Aberystwyth Mon Amour

The “Road to Recovery” led to Ceredigion last Friday and the microbus parked on the sea-front in Aberystwyth to spread the word about recovery, mental health legislation, and the future of services for people with a serious mental illness in Wales. These three issues are connected: there is an opportunity in Wales, in spite of the impending cuts in public spending, to put mental health services on a new footing which genuinely empowers people with serious mental illness and their families. The ambition must be to revolutionize the approach to delivering services by making individual care plans the paramount driver for policy and resources in place of the traditional top-down commissioning.

At the core of the proposed Mental Health Measure (Welsh law) is the legal right to an individual care plan for everybody who needs secondary mental health services – the Measure can prescribe the content and format of those care plans and if we get the regulations right they should set out how individuals can as of right work towards their recovery by taking action on all the areas of life which together can rebuild mental health. There is an excellent precedent for this in the Welsh Code of Practice for the Mental Health Act which prescribes nine areas which must be covered in care plans, namely medical treatment, other forms of treatment including psychological interventions, personal care and physical well-being, housing, work and occupation, training and education, finance and money, social/cultural/spiritual, and parenting or caring relationships.

Of course if those responsible for mental health services treat these care plans as bolt-ons to traditionally-commissioned services then they will have missed the point: all secondary mental health services should be subordinate to and justified by individual care plans – this is hardly rocket science because how can any mental health service be needed if it doesn’t feature in those individual care plans?

The jury’s out on whether the Assembly Government will follow through the logic of the Measure and insist that Local Health Boards and Councils work towards commissioning all mental health services in response to analysis of individual care plans. A further ambition should be to enable individual service-users to choose where they get their services from, whether that is through the bureaucratic Direct Payments system or (preferably) a new streamlined mechanism covering health as well as social care.
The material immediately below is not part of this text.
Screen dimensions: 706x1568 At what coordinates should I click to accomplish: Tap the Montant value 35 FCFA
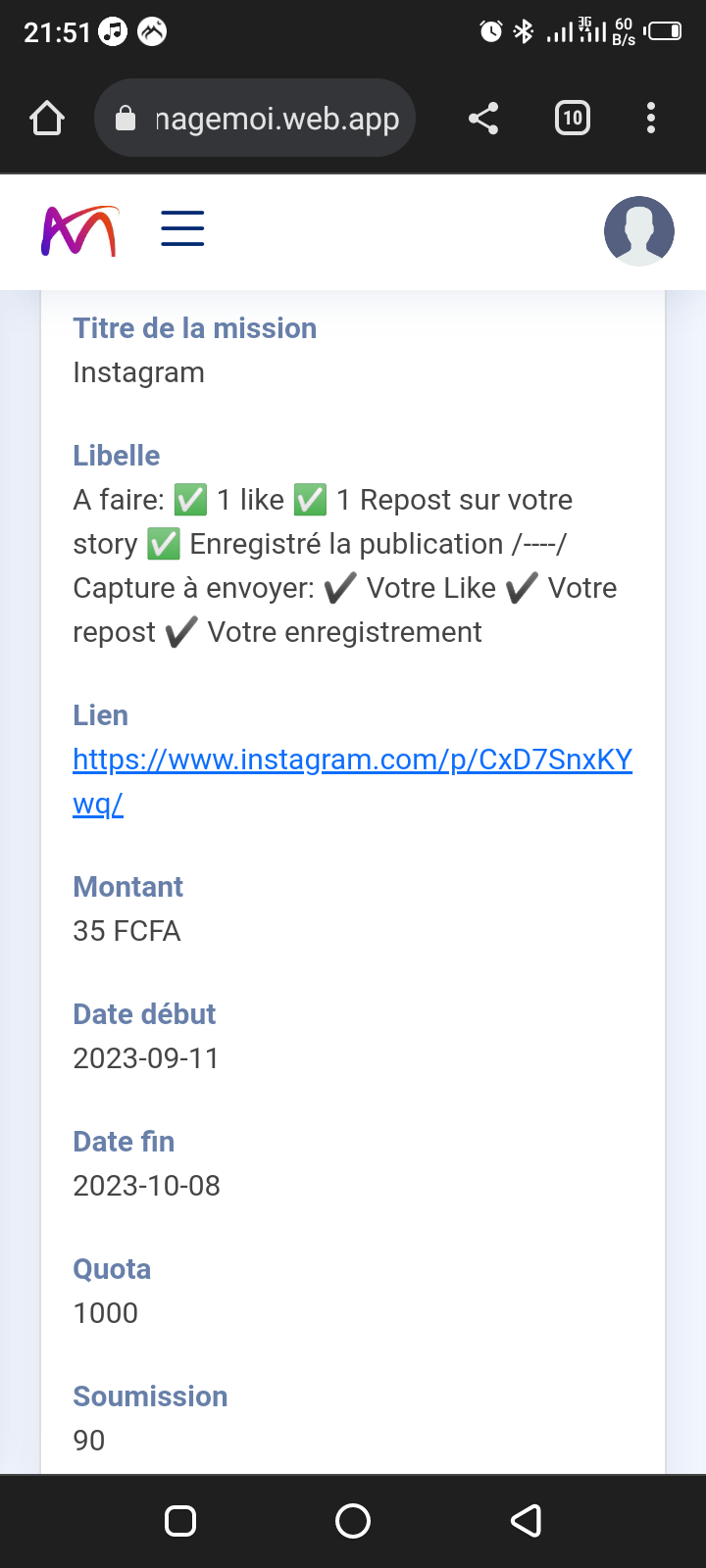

Ceredigion is special for me as my family were cattle dealers in Tregaron until my grandfather took holy orders and went off to minister to the handful of Anglicans holding out in Nonconformist Ammanford (he was a leading proponent of antidisestablishmentarianism). Hafal's Company Secretary Nicola Thomas hails from Adpar just North of the Teifi and we frequently hear mutterings of discontent from staff about the impossibility of any slack being cut on financial control because of senior management's county of origin: but, to borrow Millwall FC's unofficial motto, "Everybody Hates Us, We Don't Care".